I’m trying to better understand how components of a rust-libp2p node interact, especially how network behaviours do. I found this thread very helpful already, but some questions remain open.
As context, I’m currently trying to build a file sharing application that should work well on a large amount of consumer devices that are likely behind NATs and firewalls. I expect to need at least
- peer discovery → kademlia (+ identify?!)
- message exchange → request_response (for now)
- direct connection establishment → dcutr, upnp (other options?)
As explained in the post already mentioned above, the identify protocol should enhance peer discovery, as I understand by increasing the amount of knowledge that nodes in the network have about each other, but it’s not required. So far so good. I also understand that this enhancement (a sort of interaction between kademlia and identify) roughly happens as follows:
- kademlia opens a bunch of connections to walk the DHT
- identify “notices” new connections by listening to network events
- identify exchanges peer info with peers behind those new connections if it deems that beneficial
- identify updates the routing table (global state), which all (or many) network behaviours use, improving the node’s performance
Please correct me if any of that is (very) wrong.
I would characterize this behaviour as “very async”. kademlia and identify do not strictly depend on each other in the sense that a specific sequence of events is particularly important to one or the other. Is that right?
I have noticed two interesting things in the file-sharing and dcutr (can’t link, only allowed 2 links as new user) examples:
- file-sharing does not use dcutr. I suppose that means it only works between peers with publicly available addresses?!
- dcutr actually consists of two protocols: dcutr and relay. What I kind of expected to find but didn’t (though I could have missed it), is a sort of
on_dial_attempt_first_hole_punch
functionality.
I want to focus on the second point. If such a functionality does not exist, I see two options that this behaviour could fulfill its functions:
- It is also totally async, meaning when a dialing attempt is made to a node behind NAT, it would simply pass through the relay (though I believe to have read or heard that relays aren’t that “general purpose”, but idk). This would just work, just perhaps be slow. While the nodes already communicate, dcutr could do its magic, punch a hole, and then upgrade the connection (I suppose again by manipulating the routing table in some way). The nodes would then eventually smoothly switch to direct communication
- It actually hooks into the dialing process, delaying it until hole punching is done. If this is the case, given the event driven nature of rust-libp2p, some fairly intricate inter-network-behaviour communication has to occur for other tasks to wait until dcutr has done its thing.

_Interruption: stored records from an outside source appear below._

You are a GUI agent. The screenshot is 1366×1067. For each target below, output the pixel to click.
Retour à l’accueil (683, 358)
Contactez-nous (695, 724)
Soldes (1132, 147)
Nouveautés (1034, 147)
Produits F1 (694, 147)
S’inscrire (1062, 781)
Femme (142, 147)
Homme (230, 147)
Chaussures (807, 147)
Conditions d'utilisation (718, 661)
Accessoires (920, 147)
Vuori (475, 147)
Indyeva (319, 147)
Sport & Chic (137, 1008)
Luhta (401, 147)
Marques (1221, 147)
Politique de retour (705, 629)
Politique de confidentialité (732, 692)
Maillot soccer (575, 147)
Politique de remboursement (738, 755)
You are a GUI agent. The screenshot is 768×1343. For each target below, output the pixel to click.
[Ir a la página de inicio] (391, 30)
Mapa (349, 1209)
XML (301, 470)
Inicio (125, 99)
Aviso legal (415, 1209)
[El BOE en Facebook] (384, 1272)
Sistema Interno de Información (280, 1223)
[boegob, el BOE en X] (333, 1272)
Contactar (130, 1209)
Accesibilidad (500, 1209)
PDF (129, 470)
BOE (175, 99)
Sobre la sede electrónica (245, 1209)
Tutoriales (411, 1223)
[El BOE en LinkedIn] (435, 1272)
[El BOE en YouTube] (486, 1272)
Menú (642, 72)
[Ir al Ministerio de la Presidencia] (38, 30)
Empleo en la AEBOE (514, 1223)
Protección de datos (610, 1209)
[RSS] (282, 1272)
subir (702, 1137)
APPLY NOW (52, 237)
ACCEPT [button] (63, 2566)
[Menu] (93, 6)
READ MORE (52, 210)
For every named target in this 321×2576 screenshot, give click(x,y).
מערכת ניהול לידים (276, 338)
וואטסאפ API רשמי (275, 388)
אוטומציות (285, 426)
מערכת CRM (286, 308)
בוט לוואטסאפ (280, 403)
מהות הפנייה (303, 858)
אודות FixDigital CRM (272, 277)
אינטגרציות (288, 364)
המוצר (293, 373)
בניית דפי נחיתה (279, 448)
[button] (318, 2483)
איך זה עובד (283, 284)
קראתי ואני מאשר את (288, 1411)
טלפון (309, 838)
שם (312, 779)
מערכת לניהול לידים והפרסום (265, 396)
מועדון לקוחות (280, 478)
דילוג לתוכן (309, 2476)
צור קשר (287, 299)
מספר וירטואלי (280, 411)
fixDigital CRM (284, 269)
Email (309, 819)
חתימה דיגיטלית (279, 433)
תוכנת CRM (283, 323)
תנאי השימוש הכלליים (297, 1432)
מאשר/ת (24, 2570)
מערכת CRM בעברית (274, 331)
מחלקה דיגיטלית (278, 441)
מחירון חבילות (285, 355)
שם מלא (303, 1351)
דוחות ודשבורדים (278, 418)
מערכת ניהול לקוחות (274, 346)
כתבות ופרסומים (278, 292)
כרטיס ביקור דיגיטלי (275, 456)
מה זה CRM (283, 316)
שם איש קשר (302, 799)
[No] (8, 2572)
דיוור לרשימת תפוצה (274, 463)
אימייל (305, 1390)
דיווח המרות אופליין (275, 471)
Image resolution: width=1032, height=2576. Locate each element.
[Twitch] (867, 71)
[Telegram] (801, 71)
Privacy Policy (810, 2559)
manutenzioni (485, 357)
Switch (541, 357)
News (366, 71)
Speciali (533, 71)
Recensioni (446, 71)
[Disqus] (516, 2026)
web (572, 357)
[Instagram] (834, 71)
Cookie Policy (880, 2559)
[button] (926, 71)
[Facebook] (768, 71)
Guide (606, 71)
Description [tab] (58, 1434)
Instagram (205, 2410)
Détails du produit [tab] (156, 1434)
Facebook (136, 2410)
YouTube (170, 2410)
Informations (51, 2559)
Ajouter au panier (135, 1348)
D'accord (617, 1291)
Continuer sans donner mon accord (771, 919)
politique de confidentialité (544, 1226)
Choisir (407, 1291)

Could you clarify which of the two is close to the truth, what I still didn’t get right, and any additional details you think would be important to understand?
I also don’t yet know how the composability of NetworkBehaviours factors into this picture. Could you explain how the view of the network / general capabilities of Behavior B differs in the following two cases?
Swarm
|- top level Behaviour
|- Behaviour A
|- Behaviour B
vs
Swarm
|- top level Behaviour
|- Behaviour A
|- Behaviour B
or in words: When would I nest B in A instead of make B a sibling of A?
And since we are at the topic of kademlia and hole punching, the final piece I’m not clear on is how kademlia acts without any sort of hole punching mechanism: It’s purpose is peer discovery. Let’s look at the case where I’m looking for some explicit PeerId. It’s supposed to give me back a list of network addresses under which I can (probably) reach that peer, right?! For these addresses to be of use, they need to be dialable. So, assuming that the PeerId I’m querying is behind a firewall and no NAT traversal mechanism is enabled, would kademlia simply return no info on that peer, or would it return addresses that I can never dial successfully? And if e.g. dcutr is active, is it correct that it would return an address to the relay the peer has a reservation with, which I could then use to perform hole punching?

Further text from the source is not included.